Milwaukee County Labor Council AFL-CIO

May 22, 2013

In The News

Sick leave decision heads for appeal, spurs national effort

By Dominique Paul Noth
Editor, Milwaukee Labor Press
On one thing Judge Thomas Cooper was right. At the May hearing on the case in Milwaukee Circuit Court, Cooper mused from the bench that he would be far from the last word – that however he ruled, the other side was bound to appeal.

He was dealing with the Metropolitan Milwaukee Association of Commerce’s lawsuit to stop what nearly 70% of city voters supported last November – mandating private employers to provide a minimum of paid sick days.

Statistics indicated that the lack of paid sick leave particularly impacted working mothers with low-paying jobs. Reporting also revealed a surprising number of companies that would make employees quit rather than giving them time for sick children.

Considerable legal talent and supportive briefs had been lined up on both sides, noted Cooper, for MMAC and by 9to5, the working women organization that had led the campaign for the ordinance.

Sure enough, when Cooper on June 12 ruled in favor the MMAC, an immediate appeal was promised by the legion of supporters for the ordinance, including the Milwaukee Area Labor Council. The appeal clearly had grounds.

Curiously enough, the newspaper normally quickly posts copies of police complaints and court decisions at jsonline. But it didn’t do so with Cooper’s 39-page decision. It simply provided a video from the winning side and promoted a forum where a number of suburban dwellers could rant against paid sick days.

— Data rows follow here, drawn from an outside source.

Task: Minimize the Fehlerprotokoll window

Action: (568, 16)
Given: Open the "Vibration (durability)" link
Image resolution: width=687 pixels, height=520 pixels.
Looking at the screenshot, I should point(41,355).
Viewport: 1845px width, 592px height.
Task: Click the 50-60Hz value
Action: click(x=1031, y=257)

If the newspaper had posted the decision promptly, the comments might have changed. Readers would have discovered that ruling did not support MMAC on their major economic issues but decided that including domestic violence as a reason for time off stretched the legal bounds.

The judge did not simply sever this element from the final ordinance.

So ironically, preference for employees coughing into a customer’s soup was the first salvo against the ordinance. And the second one that MMAC proudly embraced was not allowing protection from domestic violence.

Certainly, despite the MMAC hysterics, cost never seemed an issue, since it was minimal. In general terms and with other restraints and monitoring, the ordinance limits the benefit to nine days for workers in large companies and five days for workers in small businesses. It also sets a one-hour gain in paid time for every 30 hours worked, which means it would take a couple of months for most workers to earn one day off.

Since the Milwaukee ordinance passed, the paid sick day movement has made major gains. Several states are far down the road in passing their own versions, which apparently do not raise constitutional issues. Wisconsin may well follow suit as a state.

And most notable is the Healthy Families Act, a federal bill wending its way through Congress with major support. Not just from members of the House and Senate. Another backer is Milwaukee Mayor Tom Barrett, who opposed a sick day ordinance limited to the city.

So whatever the appeal results in the Milwaukee case, the city ordinance so broadly supported by the citizens emerges as the start of a national movement, not a closing chapter.